Once you reach the line containing "Task: Click the Freshdesk headset icon" in the data below, restate each line word for word up to and including the one containing "The width and".

MATERIAL PROVIDED
┏━━

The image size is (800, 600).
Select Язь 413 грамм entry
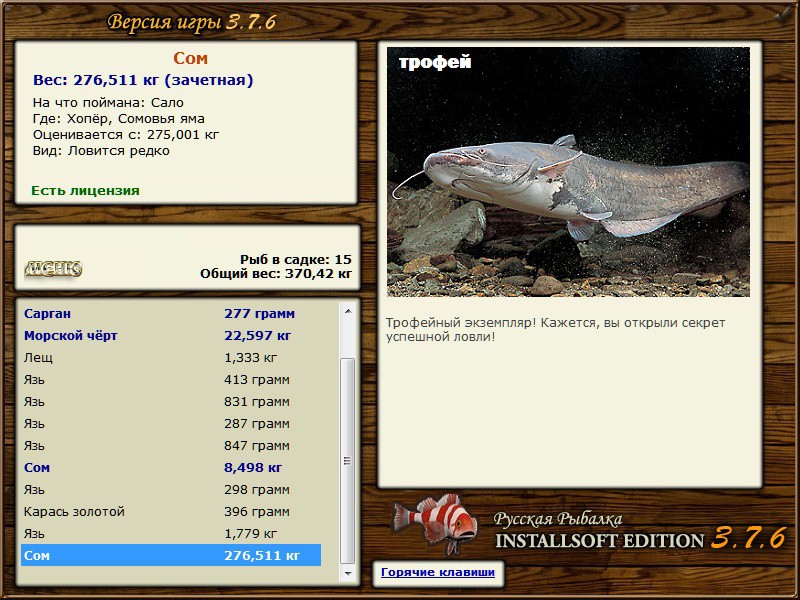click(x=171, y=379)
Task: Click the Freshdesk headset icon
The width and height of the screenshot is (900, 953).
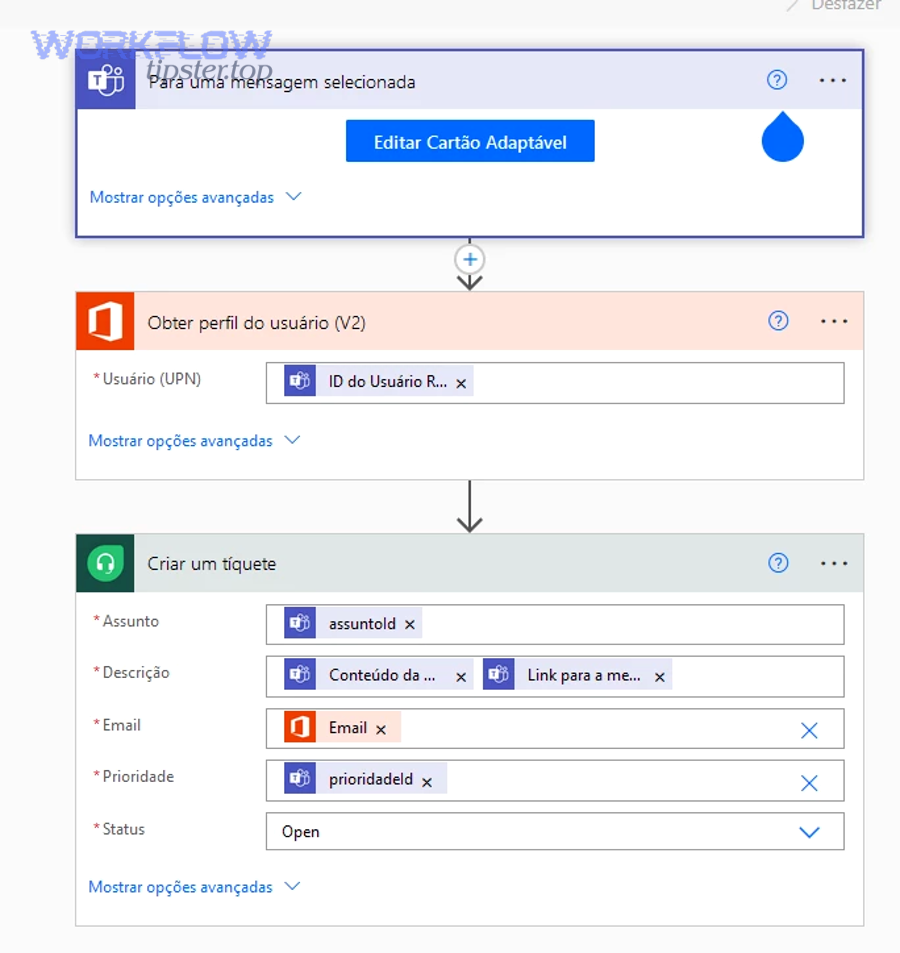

┗━━
┏━━

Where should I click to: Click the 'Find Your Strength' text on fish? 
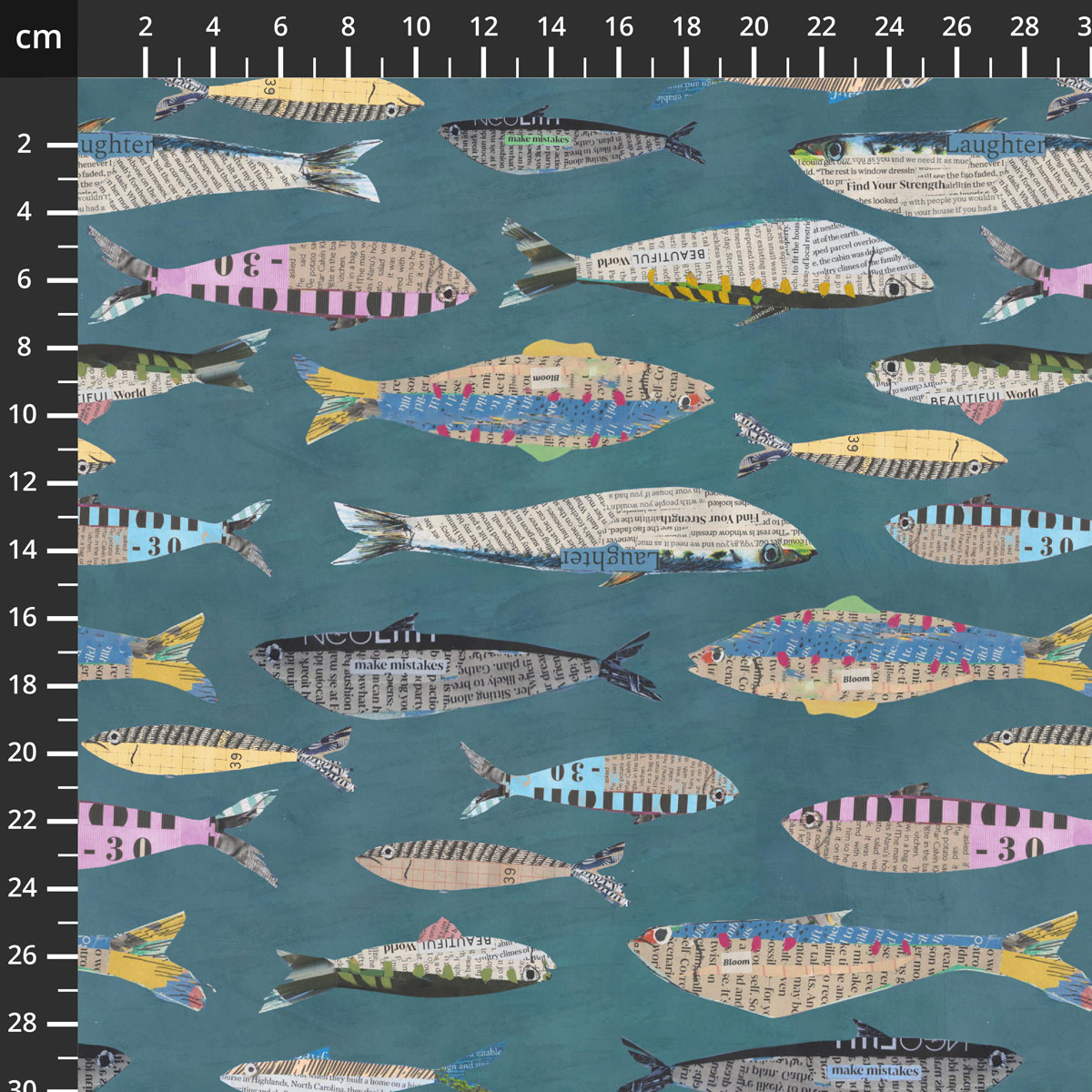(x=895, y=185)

┗━━
┏━━

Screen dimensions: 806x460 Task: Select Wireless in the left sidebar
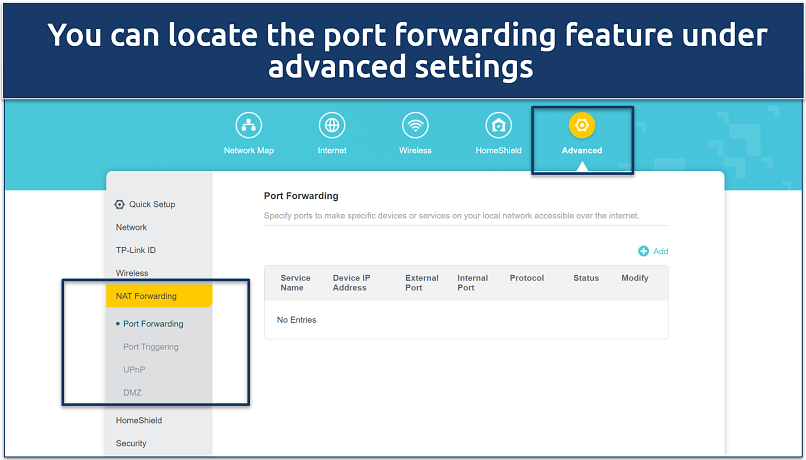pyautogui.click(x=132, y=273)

┗━━

SOLUTION
Task: Click the Freshdesk headset icon
The width and height of the screenshot is (900, 953).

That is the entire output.